**THE TASK:** Can you edit the material below so that every "Where should I click to" becomes "Which spot should I click to", leaving everything else unchanged?

**TASK DATA:**
** Begin **

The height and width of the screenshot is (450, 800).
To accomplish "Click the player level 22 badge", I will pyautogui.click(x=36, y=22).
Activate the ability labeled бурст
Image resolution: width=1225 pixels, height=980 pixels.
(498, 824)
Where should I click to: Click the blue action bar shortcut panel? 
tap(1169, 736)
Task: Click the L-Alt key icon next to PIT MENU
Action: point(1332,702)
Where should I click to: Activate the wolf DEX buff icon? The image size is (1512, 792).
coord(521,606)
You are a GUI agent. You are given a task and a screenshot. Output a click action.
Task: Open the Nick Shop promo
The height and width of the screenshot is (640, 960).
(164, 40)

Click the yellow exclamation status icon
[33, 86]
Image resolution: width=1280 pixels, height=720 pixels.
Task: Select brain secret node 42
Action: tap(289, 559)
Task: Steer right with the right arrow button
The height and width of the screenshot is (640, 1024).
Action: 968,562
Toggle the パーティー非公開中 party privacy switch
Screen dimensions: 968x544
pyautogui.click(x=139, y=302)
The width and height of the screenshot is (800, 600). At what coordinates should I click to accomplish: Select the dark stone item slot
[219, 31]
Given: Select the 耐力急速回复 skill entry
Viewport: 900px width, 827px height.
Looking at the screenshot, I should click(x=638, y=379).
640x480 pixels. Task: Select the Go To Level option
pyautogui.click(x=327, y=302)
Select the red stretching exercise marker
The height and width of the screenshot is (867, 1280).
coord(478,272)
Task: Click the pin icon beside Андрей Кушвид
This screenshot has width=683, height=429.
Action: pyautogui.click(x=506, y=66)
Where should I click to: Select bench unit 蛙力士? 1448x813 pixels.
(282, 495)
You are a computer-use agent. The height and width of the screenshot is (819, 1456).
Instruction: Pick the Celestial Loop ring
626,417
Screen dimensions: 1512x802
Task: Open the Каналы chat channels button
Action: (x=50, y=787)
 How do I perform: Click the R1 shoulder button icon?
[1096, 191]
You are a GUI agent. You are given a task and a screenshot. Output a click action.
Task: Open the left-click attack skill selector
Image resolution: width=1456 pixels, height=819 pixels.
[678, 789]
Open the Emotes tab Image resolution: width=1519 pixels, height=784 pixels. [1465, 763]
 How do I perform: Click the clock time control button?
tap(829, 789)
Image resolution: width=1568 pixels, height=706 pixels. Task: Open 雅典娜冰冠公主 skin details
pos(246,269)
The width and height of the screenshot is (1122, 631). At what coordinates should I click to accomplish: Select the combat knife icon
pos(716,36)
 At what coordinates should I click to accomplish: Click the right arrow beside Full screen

** End **

**ANSWER TO THE TASK:**
The height and width of the screenshot is (450, 800).
To accomplish "Click the player level 22 badge", I will pyautogui.click(x=36, y=22).
Activate the ability labeled бурст
Image resolution: width=1225 pixels, height=980 pixels.
(498, 824)
Which spot should I click to: Click the blue action bar shortcut panel? 
tap(1169, 736)
Task: Click the L-Alt key icon next to PIT MENU
Action: point(1332,702)
Which spot should I click to: Activate the wolf DEX buff icon? The image size is (1512, 792).
coord(521,606)
You are a GUI agent. You are given a task and a screenshot. Output a click action.
Task: Open the Nick Shop promo
The height and width of the screenshot is (640, 960).
(164, 40)

Click the yellow exclamation status icon
[33, 86]
Image resolution: width=1280 pixels, height=720 pixels.
Task: Select brain secret node 42
Action: tap(289, 559)
Task: Steer right with the right arrow button
The height and width of the screenshot is (640, 1024).
Action: 968,562
Toggle the パーティー非公開中 party privacy switch
Screen dimensions: 968x544
pyautogui.click(x=139, y=302)
The width and height of the screenshot is (800, 600). At what coordinates should I click to accomplish: Select the dark stone item slot
[219, 31]
Given: Select the 耐力急速回复 skill entry
Viewport: 900px width, 827px height.
Looking at the screenshot, I should click(x=638, y=379).
640x480 pixels. Task: Select the Go To Level option
pyautogui.click(x=327, y=302)
Select the red stretching exercise marker
The height and width of the screenshot is (867, 1280).
coord(478,272)
Task: Click the pin icon beside Андрей Кушвид
This screenshot has width=683, height=429.
Action: pyautogui.click(x=506, y=66)
Which spot should I click to: Select bench unit 蛙力士? 1448x813 pixels.
(282, 495)
You are a computer-use agent. The height and width of the screenshot is (819, 1456).
Instruction: Pick the Celestial Loop ring
626,417
Screen dimensions: 1512x802
Task: Open the Каналы chat channels button
Action: (x=50, y=787)
 How do I perform: Click the R1 shoulder button icon?
[1096, 191]
You are a GUI agent. You are given a task and a screenshot. Output a click action.
Task: Open the left-click attack skill selector
Image resolution: width=1456 pixels, height=819 pixels.
[678, 789]
Open the Emotes tab Image resolution: width=1519 pixels, height=784 pixels. [1465, 763]
 How do I perform: Click the clock time control button?
tap(829, 789)
Image resolution: width=1568 pixels, height=706 pixels. Task: Open 雅典娜冰冠公主 skin details
pos(246,269)
The width and height of the screenshot is (1122, 631). At what coordinates should I click to accomplish: Select the combat knife icon
pos(716,36)
 At what coordinates should I click to accomplish: Click the right arrow beside Full screen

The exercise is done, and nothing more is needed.